Saturday 16 February 2013

Cancers at gastric cardia and gastroesophageal junction (GEJ)

Gastric carcinoma is clinically classified as early or advanced stage to help determine appropriate intervention, and histologically into subtypes based on major morphologic component.

For the classification based on anatomic location, difficulty often arises when the tumor is located at proximal stomach or cardia, especially when the tumor also involves gastroesophageal junction (GEJ).

It is not only because there are shared histologic features and immunophenotypes between the inflamed gastric cardiac mucosa due to Helicobacter infection and the metaplastic columnar epithelium-lined distal esophageal mucosa secondary to reflux disease, but also because there is no universal consensus regarding the anatomic definition of gastric cardia.
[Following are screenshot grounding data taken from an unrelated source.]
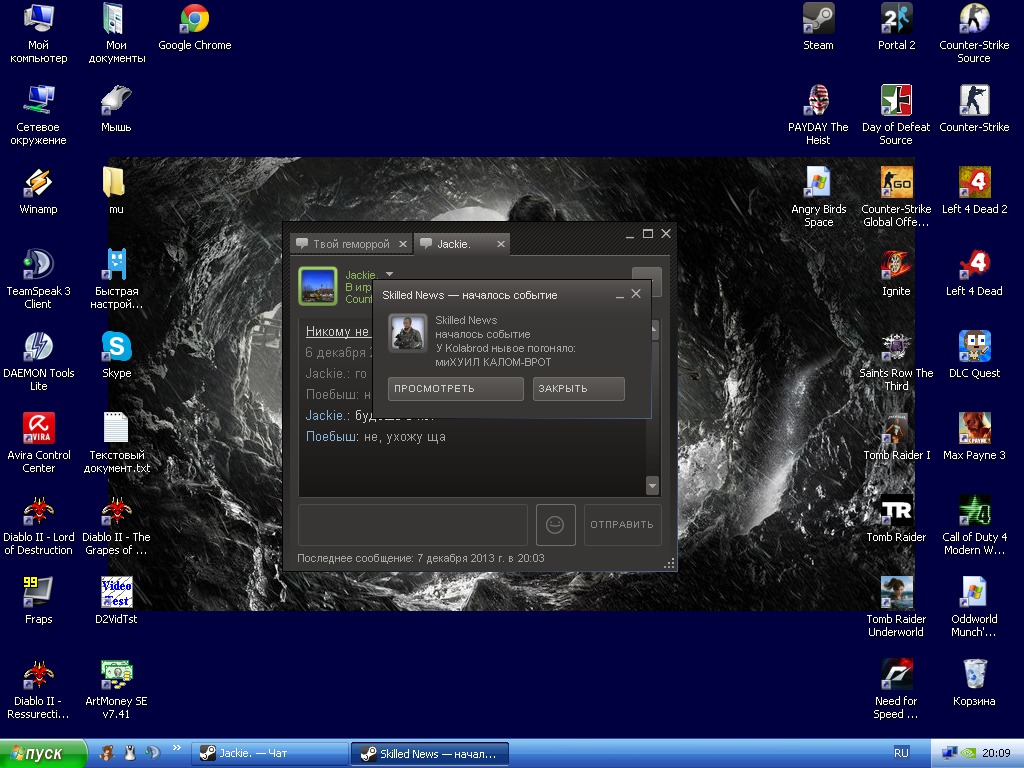This screenshot has height=768, width=1024.
Task: Click the Steam desktop icon
Action: 818,20
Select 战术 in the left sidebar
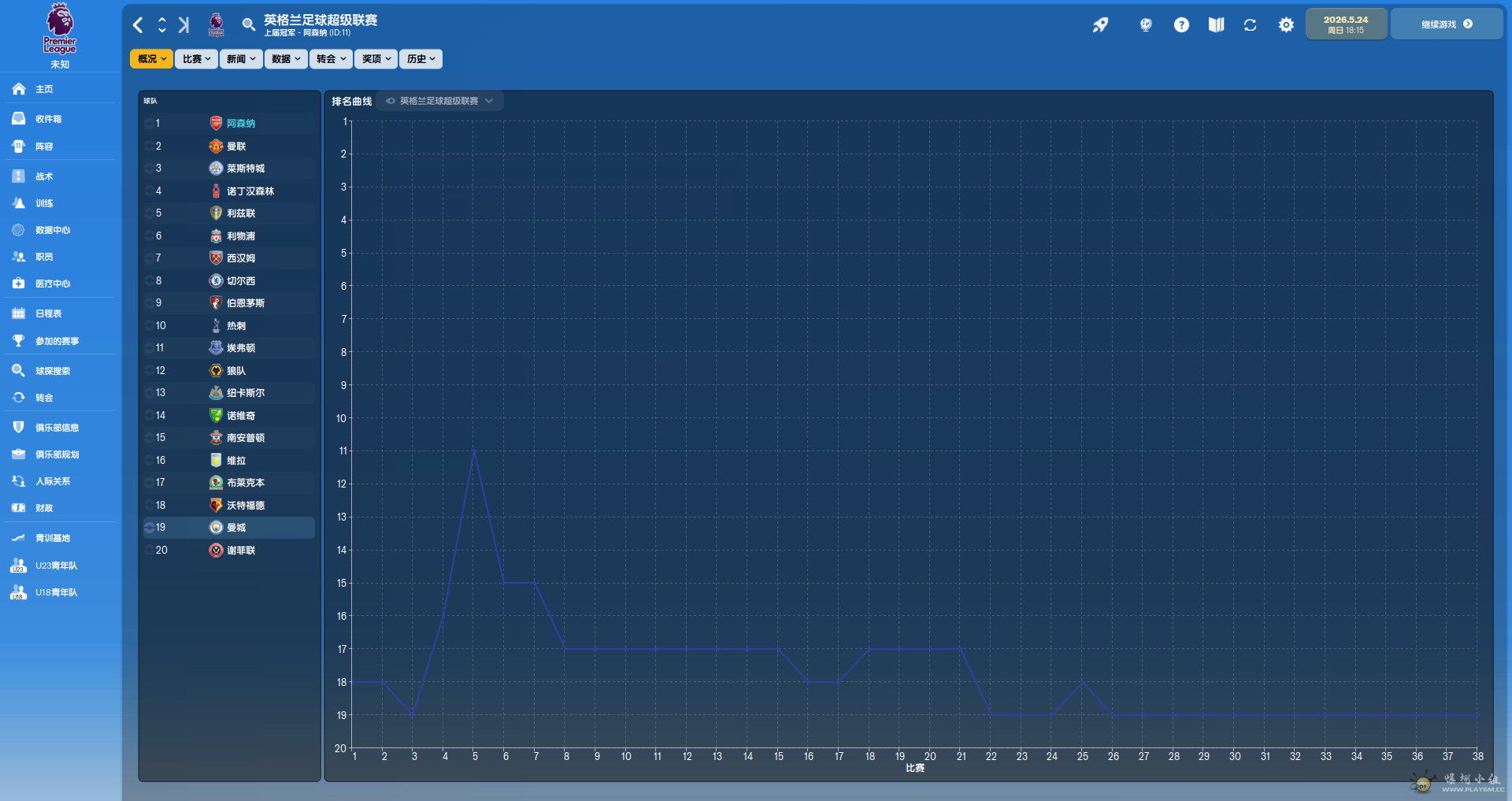Viewport: 1512px width, 801px height. (44, 176)
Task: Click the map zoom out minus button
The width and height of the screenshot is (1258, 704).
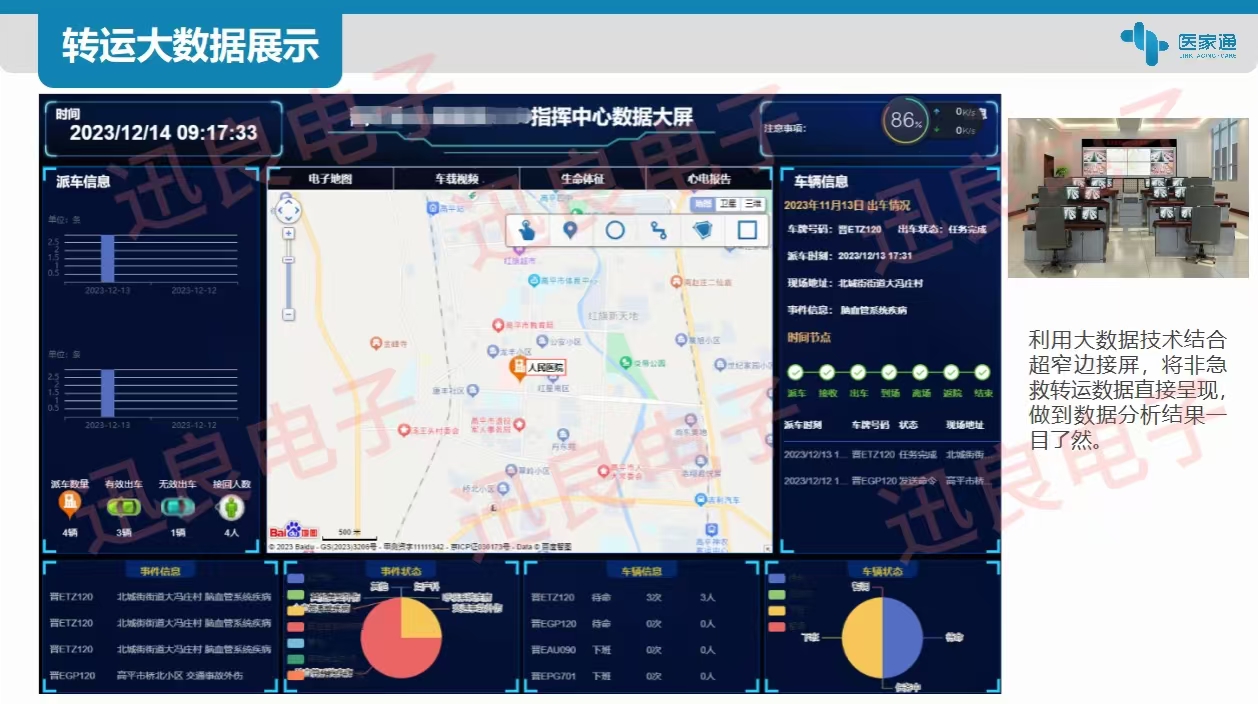Action: pyautogui.click(x=288, y=314)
Several classifications were proposed in order to address this issue. The scheme endorsed by the International Gastric Cancer Association separates gastric cancers into type I, type II and type III, to represent the tumors at distal esophagus, at cardia and at the stomach distal to cardia, respectively.
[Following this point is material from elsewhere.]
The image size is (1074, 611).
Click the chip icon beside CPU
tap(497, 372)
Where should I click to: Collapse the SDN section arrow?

This classification, however, has not clearly defined the criteria for each of these anatomic locations. Most recently, the 7th Edition of the TNM classification by American Joint Committee on Cancer (AJCC) has simplified the classification of the carcinoma at proximal stomach based on the location of tumor epicenter and the presence or absence of GEJ involvement.
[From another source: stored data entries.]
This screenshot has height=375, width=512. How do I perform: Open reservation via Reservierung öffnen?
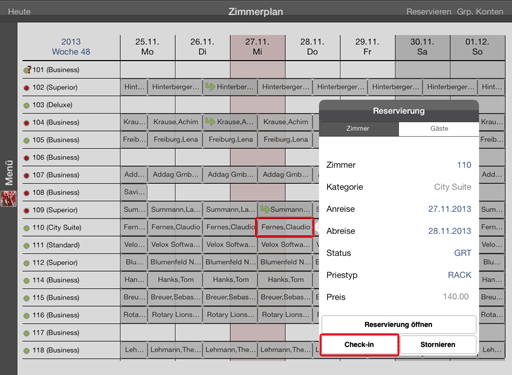[399, 325]
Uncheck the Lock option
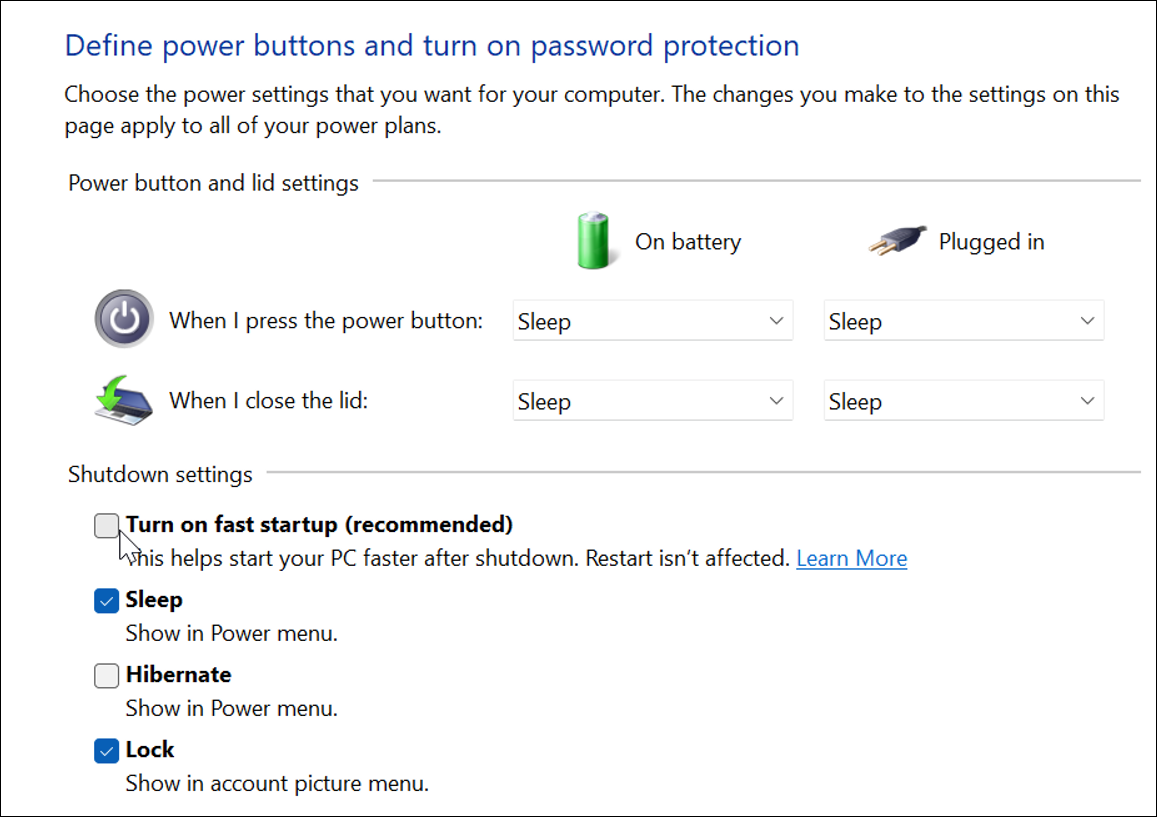Screen dimensions: 1157x817 point(105,750)
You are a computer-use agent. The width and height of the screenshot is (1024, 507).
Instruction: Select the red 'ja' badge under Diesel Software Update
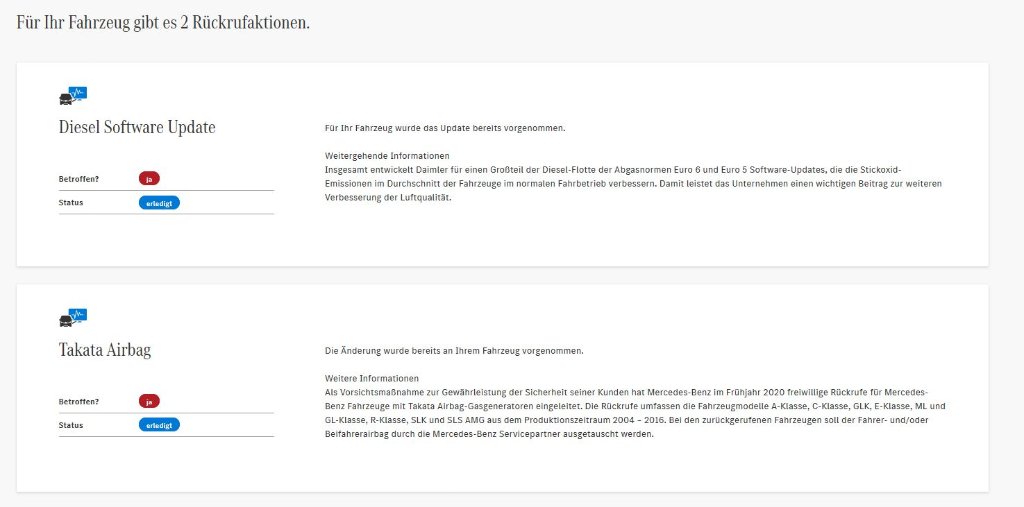[149, 179]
The tumor is to be stage grouped as esophageal carcinoma if its epicenter is in the lower thoracic esophagus or GEJ, or within the proximal 5 cm of stomach (i.e., cardia) with the tumor mass extending into GEJ or distal esophagus.

If the epicenter is >5 cm distal to the GEJ, or within 5 cm of GEJ but does not extend into GEJ or esophagus, it is stage grouped as gastric carcinoma.

This classification, although easy for pathologists to follow, could still face some challenges.

For example, a bulky gastric cardiac cancer with its epicenter 4 cm below GEJ will still be diagnosed and classified as an esophageal tumor if the proximal end of tumor extends into GEJ by only 0.5 cm (even if the distal end of tumor is 4 cm from the epicenter extending into the stomach).

For the operating surgeon who sees the tumor in situ, it may be difficult for him or her to accept this tumor as an esophageal cancer.

In addition, a recent retrospective study by Huang et al. shows that cardiac carcinoma involving GEJ or distal esophagus is more appropriately classified and staged as gastric rather than esophageal cancers, at least in the Chinese population. In that study, cardiac carcinomas were staged according to the depth of invasion, status of positive lymph nodes and distant metastasis, as both gastric and esophageal tumors.

When the tumor stage is studied and compared with cumulative survival, the findings support that it is more appropriately to group and stage cardiac cancers as stomach in origin.

To better separate gastric cardiac carcinoma from esophageal or GEJ malignancy, more studies are apparently needed, such as a larger patient sample, molecular profiling of the tumor, clinical follow up data, and defining the tumor location after neoadjuvant therapy as to determine whether the initially bulky tumor was more “gastric” or more “GEJ/esophagus” in origin.